Posted on:2002-05-02Degree:Ph.DType:Dissertation
University:City University of New YorkCandidate:Fisher, Tracy LFull Text:PDF
GTID:1465390014451703Subject:Cultural anthropology
Abstract/Summary:
This dissertation project is concerned with black women's grass-roots organizing in England from the 1960s until the present; specifically the political transformations of these organizations that occurred in the context of Britain's political economy. The project has two components. First, I review particular historical moments in Britain that have played a critical role in including and excluding individuals, nation-state formation, colonialism, and the patriarchal structure of the state, in order to understand the constructions of race, gender, class, and nation in the subsequent centuries.
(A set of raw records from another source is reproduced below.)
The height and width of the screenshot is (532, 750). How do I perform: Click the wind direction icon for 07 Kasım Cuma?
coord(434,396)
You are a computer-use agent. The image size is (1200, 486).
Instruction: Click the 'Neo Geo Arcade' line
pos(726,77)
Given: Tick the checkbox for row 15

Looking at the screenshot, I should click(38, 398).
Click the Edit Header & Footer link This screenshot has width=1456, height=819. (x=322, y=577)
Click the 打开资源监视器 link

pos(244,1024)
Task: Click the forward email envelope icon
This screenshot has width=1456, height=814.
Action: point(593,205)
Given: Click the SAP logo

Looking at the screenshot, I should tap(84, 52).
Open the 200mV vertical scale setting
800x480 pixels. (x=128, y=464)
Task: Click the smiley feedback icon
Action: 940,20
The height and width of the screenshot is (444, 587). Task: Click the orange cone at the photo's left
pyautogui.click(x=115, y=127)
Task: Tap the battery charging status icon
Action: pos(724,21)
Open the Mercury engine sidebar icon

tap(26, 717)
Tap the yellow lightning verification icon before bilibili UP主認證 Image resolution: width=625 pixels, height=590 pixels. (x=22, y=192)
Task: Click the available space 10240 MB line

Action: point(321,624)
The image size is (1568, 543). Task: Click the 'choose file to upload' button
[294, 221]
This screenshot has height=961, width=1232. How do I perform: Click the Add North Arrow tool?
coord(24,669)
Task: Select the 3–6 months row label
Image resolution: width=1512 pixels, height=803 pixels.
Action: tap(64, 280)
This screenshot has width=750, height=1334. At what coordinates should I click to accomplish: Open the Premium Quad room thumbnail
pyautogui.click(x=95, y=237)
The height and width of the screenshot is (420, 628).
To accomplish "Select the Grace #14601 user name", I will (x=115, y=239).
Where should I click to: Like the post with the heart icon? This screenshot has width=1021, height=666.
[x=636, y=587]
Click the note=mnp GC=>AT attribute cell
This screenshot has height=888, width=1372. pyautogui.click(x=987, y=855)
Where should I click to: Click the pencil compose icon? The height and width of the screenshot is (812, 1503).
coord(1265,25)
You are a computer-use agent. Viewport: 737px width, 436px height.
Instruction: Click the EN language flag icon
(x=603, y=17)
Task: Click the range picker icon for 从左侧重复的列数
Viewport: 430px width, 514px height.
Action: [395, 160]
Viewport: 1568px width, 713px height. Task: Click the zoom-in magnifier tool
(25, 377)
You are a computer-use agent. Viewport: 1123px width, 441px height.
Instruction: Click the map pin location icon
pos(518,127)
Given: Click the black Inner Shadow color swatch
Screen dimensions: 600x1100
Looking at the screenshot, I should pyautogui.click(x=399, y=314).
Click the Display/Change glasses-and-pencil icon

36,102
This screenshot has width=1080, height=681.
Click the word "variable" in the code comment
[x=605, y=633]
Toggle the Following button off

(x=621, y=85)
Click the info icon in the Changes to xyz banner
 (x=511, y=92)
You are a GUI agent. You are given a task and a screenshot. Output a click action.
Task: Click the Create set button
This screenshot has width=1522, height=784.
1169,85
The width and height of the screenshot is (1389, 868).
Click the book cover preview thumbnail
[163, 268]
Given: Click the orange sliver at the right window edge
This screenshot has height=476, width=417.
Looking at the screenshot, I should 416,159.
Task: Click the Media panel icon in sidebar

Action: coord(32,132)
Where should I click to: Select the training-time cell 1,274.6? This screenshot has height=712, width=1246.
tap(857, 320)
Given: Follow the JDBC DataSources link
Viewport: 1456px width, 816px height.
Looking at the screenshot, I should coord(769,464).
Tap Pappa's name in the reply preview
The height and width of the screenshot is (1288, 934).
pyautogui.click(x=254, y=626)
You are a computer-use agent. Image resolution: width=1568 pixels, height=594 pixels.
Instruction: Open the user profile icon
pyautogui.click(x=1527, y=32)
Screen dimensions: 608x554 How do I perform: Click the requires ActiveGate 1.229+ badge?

I also explore the importance of belonging, immigration and citizenship, in light of migration flows to and from the United Kingdom. This part of the dissertation enables us to better understand contemporary issues, movements, and processes outlined in the second half of the project.;In the second part of the dissertation I focus on the period between the 1960s to the present---years marked by radical political Left thought and activism at the level of the grass-roots and local government, as well as conservative retrenchment, Right-wing policy and the devolution of state welfare. I revisit the themes of race, nation, and identity and ask: how are these themes negotiated after the Second World War? What is the relationship between grass-roots activism and the state in the post-War era? How do conservative constructions of the nation affect black women's grass-roots activism? Specifically, how are black women's grass-roots organizations responding to the restructuring of the welfare state, and of the Labour government?;It is here that I document three overlapping phases of grass-roots activism and changing state policy. Phase one examines the period following World War II, one of mass migration from Britain's Commonwealth countries. Phase two, beginning in the late 1970s, covers the period known as Thatcherism. Phase three takes up the final period of activism during the post-Thatcher era.;All told, the dissertation addresses three simultaneous processes: (1) how women negotiate the complexities of race, class, gender, and identity; (2) the political transformations of black women's grass-roots organizations; and (3) shifts in Britain's political economy.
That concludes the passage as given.